Wednesday, January 24, 2024

It's not moving on, it's moving forward

Tomorrow would be Dave’s birthday. Paige is making an apple pie for us to celebrate. Dave requested apple pie instead of cake on his birthday.

It hasn’t been quite two months since Dave’s been gone. I’ve read it takes a year after losing your spouse before you find some stability, and the second year isn’t all that great either. That isn’t incredibly encouraging to me, but at least I know what I am feeling is normal.

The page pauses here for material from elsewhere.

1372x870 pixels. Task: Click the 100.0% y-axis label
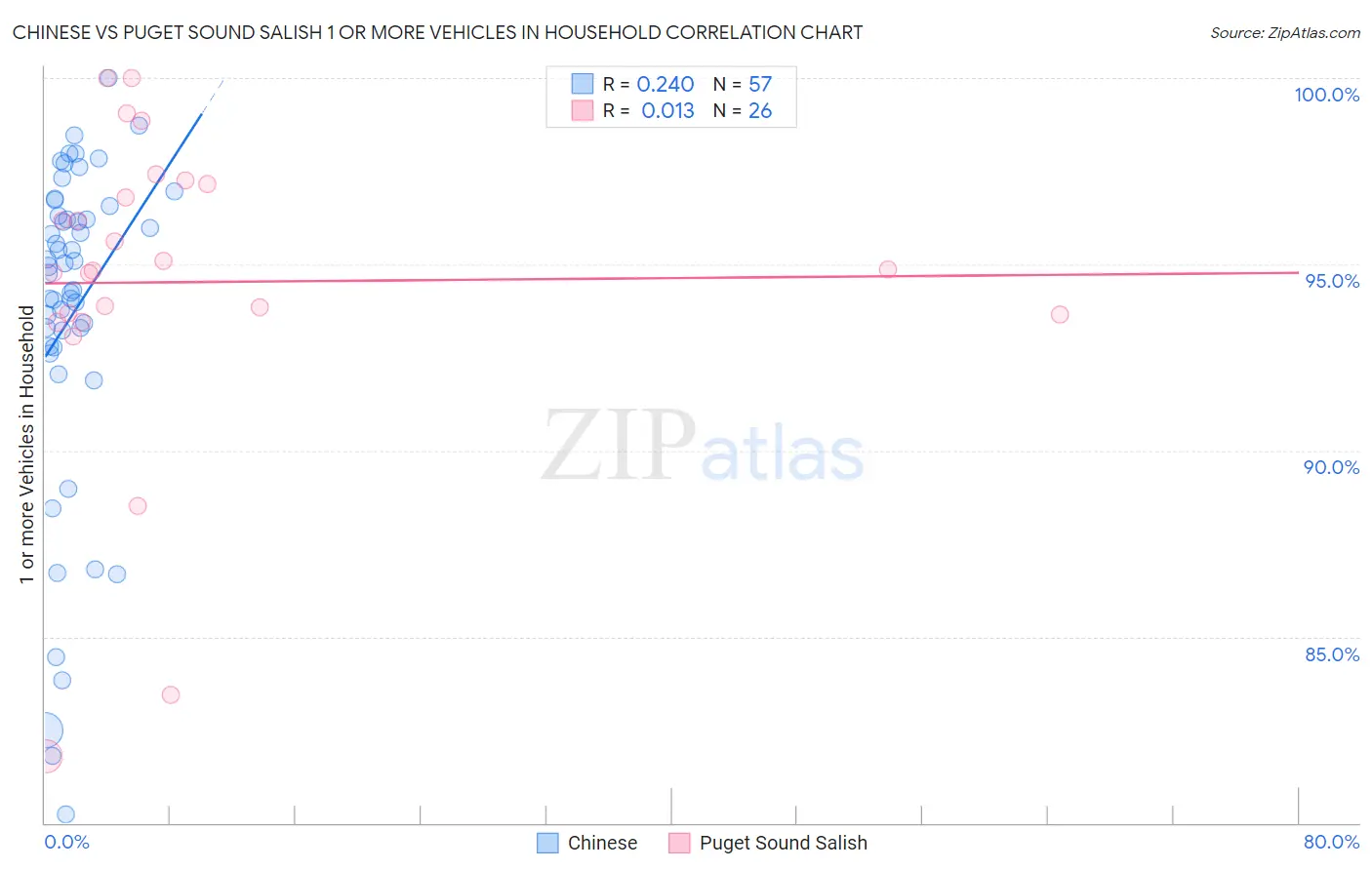pyautogui.click(x=1326, y=95)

Staying busy and getting out of the house is the best strategy I have for warding off meltdowns. I have something on the calendar every day. If anyone gives me an invitation, I say an emphatic YES—snowshoeing, going out for lunch or coffee, watching a movie, joining a support group, taking a walk. (Just about anything except playing 500. I tried it once and didn’t catch on. I give myself a pass on anything which makes me feel stupid.)

A friend, who is also a recent widow, asked me if I wanted to join an exercise class that meets on Tuesdays and Thursday mornings. The exercise class is sponsored by The Catholic Charities Aging Project. I didn’t expect much from a class that is part of an aging project. I'm only 61 for pity's sake, and I am used to doing Jillian Michaels exercise videos. (Although if I’m honest with myself, it’s been a good ten years since I plugged in one of her DVDs.)

At the first class, I was given hand weights, an exercise band, and a medicine ball (okay, a ball like what’s used on a playground--a medicine ball just sounds more impressive). The half-hour class was more of a workout than I thought. I was alongside 70- to 90-year-olds doing bicep curls, squats and lunges. I admit I was a little bit sore the second time we met. My days of training with Jillian Michaels are probably over.

For the next four Wednesdays I’m doing a watercolor group. I thought getting together with my former watercolor students would be good therapy. I’m not teaching, just hanging out and being available to anyone who wants instruction.

I haven't wanted to paint since Dave died, but today I painted along with the others who were doing their own projects. I slopped on paint without much forethought. It’s not my best effort, and I don’t care--so no comments from the peanut gallery please. I’m not into perfection right now.

I listened to a podcast speaker speaking on grief. She had lost her husband while she was in her 30s. She says some people will suggest you need to move on after you lose your spouse, but moving on isn’t possible. You carry that person with you for the rest of your life—in the person you became while you were with them and in the wake of losing them. They will always be a part of you, in your children, your memories and your very soul. You won’t move on, but eventually you move forward.

People’s hugs, phone calls, listening ears and shared tears have meant the world to me. I imagine those gestures may become less frequent as time goes on. Time will go on, and I will move forward. But right now I am surviving each day, and for now it is enough.